__Study material__:
━━━━

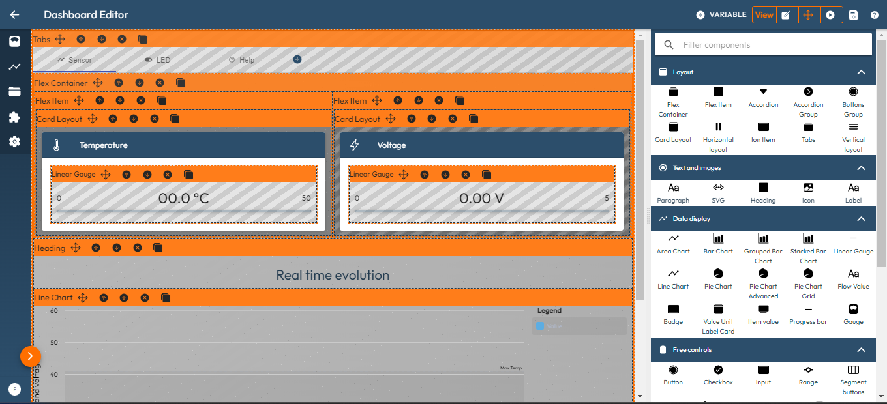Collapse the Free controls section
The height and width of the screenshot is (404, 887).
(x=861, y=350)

━━━━

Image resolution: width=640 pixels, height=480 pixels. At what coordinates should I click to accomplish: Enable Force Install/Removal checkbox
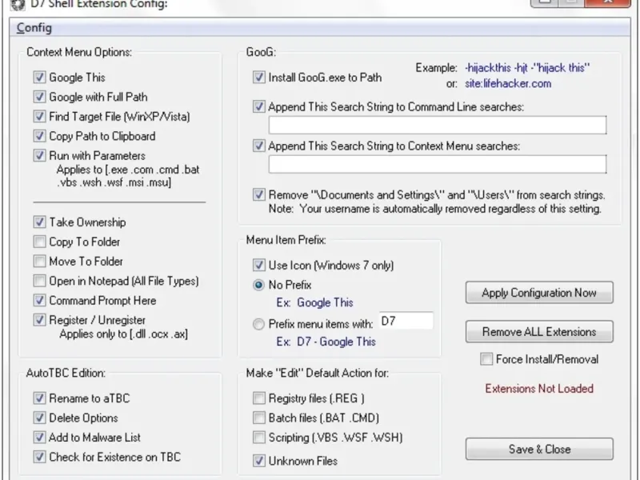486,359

━━━━

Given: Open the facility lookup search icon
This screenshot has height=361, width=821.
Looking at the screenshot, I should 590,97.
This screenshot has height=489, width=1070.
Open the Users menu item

━━━━

__Your goal__: From the data above, work out how many lines hold "Open". Answer with the number alone.

__Response__: 2